KEAN: Was gilt es, bei der Einführung eines EnMS zu beachten? Was sind die zentralen Schritte?
Axel Krämer: Ein grundlegender Schritt für ein effektives Energiemanagementsystem besteht darin, dass die Entscheidungsträger, insbesondere die Geschäftsleitung, sich dazu bekennen. Ähnlich wie bei anderen Managementsystemen ist es von entscheidender Bedeutung, dass die Wichtigkeit des Systems innerhalb der gesamten Organisation kommuniziert wird. Nach dem Entschluss zur Einführung eines Energiemanagementsystems folgt eine Bestandsaufnahme.
Dabei werden die Energieflüsse des Unternehmens ermittelt und die genutzten Energieträger identifiziert. Es wird analysiert, in welchen Prozessen, Maschinen oder Anlagen der größte Energieverbrauch stattfindet, um die Hauptverbraucher zu identifizieren. Ferner wird geprüft, welche Verbrauchswerte bereits messtechnisch erfasst sind und welche potenziell erfasst werden könnten/sollten. Anschließend werden klare Ziele formuliert, und die entsprechenden Maßnahmen zur Zielerreichung definiert. Die Umsetzung dieser Maßnahmen erfolgt daraufhin, und der Prozess beginnt von Neuem mit dem Ziel der kontinuierlichen Verbesserung (PDCA-Zyklus).

KEAN: Sie haben viele mittelständische Unternehmen bei diesem Prozess begleitet. Wie lange dauert der Initiierungsprozess und was sind die internen Kosten? Wie hoch sind die Kosten für externe Dienstleistungen?

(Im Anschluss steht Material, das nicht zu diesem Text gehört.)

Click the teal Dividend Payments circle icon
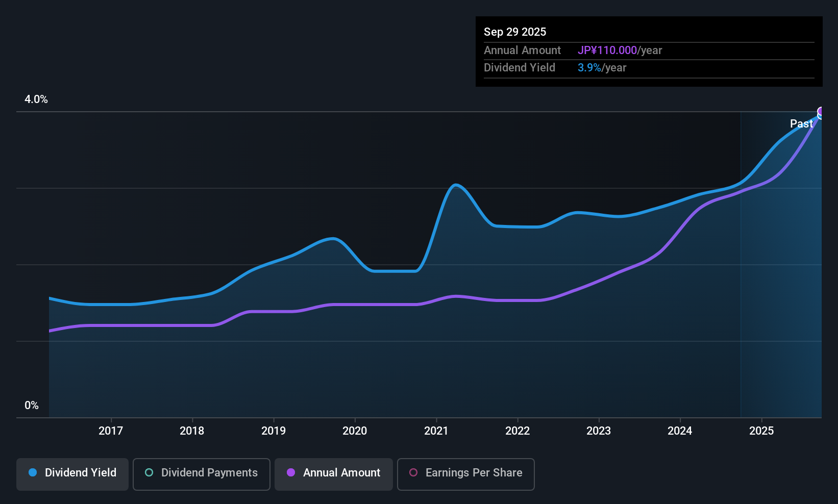 point(149,473)
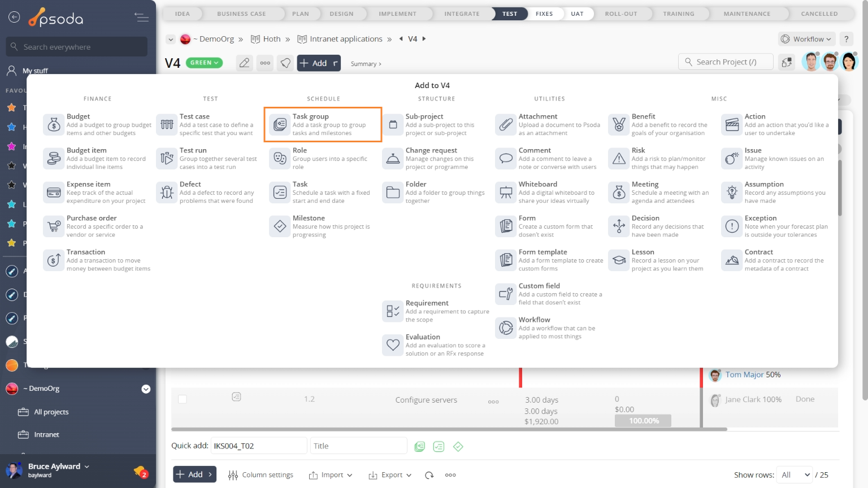Screen dimensions: 868x488
Task: Click the Task group icon in Schedule
Action: click(x=280, y=125)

Axel Krämer: Die Dauer des Initiierungsprozesses und die damit verbundenen Kosten sind ganz unterschiedlich. Beides hängt nicht nur von der Größe des Unternehmens ab, sondern auch von der Komplexität der bestehenden Prozesse und den spezifischen Anforderungen an das Energiemanagement. Ein produzierendes Unternehmen mit beispielsweise 10 verschiedenen Produktionslinien wird voraussichtlich mehr Ressourcen in die Analyse und Identifikation von Effizienzmaßnahmen investieren müssen als ein vergleichbares Unternehmen mit identischen Produktionslinien.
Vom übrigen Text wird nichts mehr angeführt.